# [WORK TASK]
When the line containing "This screenshot has height=148, width=276." appears in the entries below, begin printing there and stop after the line containing "Task: Click the General settings tools icon"; print each of those lines exactly and no other line.
——
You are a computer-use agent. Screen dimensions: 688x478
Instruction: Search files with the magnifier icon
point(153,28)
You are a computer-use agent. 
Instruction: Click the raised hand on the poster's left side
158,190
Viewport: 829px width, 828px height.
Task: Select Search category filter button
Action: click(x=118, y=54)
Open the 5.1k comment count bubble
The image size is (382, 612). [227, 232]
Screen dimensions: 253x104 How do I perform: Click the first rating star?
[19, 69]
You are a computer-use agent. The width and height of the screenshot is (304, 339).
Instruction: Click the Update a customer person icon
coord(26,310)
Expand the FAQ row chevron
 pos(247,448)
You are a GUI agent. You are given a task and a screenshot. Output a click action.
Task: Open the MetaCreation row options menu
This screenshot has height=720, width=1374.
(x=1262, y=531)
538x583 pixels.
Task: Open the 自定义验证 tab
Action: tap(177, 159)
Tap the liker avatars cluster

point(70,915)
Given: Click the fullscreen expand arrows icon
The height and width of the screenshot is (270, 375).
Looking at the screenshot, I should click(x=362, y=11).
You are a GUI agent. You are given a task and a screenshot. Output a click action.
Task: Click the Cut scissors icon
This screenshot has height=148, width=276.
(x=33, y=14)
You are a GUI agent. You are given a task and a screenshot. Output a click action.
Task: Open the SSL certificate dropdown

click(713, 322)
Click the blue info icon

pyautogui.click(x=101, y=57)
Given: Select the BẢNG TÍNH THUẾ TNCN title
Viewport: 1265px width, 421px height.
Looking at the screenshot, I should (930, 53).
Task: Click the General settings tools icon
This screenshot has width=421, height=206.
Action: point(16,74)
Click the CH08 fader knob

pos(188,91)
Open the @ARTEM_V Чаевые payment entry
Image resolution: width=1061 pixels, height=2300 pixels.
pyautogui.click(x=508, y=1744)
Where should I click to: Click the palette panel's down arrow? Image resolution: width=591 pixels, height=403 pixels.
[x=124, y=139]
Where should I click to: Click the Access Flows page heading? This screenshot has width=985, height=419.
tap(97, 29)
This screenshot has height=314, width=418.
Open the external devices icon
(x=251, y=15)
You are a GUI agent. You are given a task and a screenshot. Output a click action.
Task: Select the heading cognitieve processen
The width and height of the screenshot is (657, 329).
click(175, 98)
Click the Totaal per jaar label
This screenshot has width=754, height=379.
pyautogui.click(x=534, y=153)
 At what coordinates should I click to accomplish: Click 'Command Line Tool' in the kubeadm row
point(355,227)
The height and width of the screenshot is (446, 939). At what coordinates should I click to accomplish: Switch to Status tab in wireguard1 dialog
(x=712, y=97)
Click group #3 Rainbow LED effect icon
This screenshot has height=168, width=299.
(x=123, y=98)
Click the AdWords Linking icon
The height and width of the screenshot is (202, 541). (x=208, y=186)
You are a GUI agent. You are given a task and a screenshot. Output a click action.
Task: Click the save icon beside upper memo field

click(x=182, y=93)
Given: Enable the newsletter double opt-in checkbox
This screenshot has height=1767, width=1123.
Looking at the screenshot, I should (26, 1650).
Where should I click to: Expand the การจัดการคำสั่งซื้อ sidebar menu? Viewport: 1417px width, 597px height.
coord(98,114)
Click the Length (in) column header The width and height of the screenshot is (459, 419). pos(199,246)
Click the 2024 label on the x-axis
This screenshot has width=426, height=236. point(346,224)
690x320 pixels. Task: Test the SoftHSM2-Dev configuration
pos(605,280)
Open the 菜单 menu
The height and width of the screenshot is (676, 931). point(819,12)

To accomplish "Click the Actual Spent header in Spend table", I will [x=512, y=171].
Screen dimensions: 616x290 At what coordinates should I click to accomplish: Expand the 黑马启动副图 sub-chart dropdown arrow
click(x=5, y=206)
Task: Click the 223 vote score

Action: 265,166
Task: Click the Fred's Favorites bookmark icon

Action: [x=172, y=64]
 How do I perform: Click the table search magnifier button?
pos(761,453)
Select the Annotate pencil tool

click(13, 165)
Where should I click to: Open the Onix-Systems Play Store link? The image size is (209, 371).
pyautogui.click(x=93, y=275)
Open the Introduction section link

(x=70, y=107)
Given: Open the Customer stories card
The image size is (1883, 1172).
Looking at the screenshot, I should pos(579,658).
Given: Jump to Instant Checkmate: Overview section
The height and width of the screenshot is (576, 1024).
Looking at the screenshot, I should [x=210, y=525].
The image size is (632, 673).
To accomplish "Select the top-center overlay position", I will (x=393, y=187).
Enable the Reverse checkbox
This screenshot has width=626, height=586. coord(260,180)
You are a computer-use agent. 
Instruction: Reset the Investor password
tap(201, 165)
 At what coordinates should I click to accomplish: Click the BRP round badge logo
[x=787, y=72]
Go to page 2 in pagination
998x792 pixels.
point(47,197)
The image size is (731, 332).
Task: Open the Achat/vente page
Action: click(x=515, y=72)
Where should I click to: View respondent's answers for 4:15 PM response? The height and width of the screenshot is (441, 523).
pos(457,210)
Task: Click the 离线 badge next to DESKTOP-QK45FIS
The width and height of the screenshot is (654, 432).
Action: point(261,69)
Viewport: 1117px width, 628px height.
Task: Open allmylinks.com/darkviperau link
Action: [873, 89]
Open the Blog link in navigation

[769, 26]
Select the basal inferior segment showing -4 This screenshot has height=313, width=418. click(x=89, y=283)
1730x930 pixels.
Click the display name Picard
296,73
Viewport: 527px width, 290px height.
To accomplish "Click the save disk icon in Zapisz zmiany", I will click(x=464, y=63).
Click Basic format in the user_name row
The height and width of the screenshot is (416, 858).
——
# [YOUR RESPONSE]
This screenshot has height=148, width=276.
(x=33, y=14)
You are a GUI agent. You are given a task and a screenshot. Output a click action.
Task: Open the SSL certificate dropdown

click(713, 322)
Click the blue info icon

pyautogui.click(x=101, y=57)
Given: Select the BẢNG TÍNH THUẾ TNCN title
Viewport: 1265px width, 421px height.
Looking at the screenshot, I should (930, 53).
Task: Click the General settings tools icon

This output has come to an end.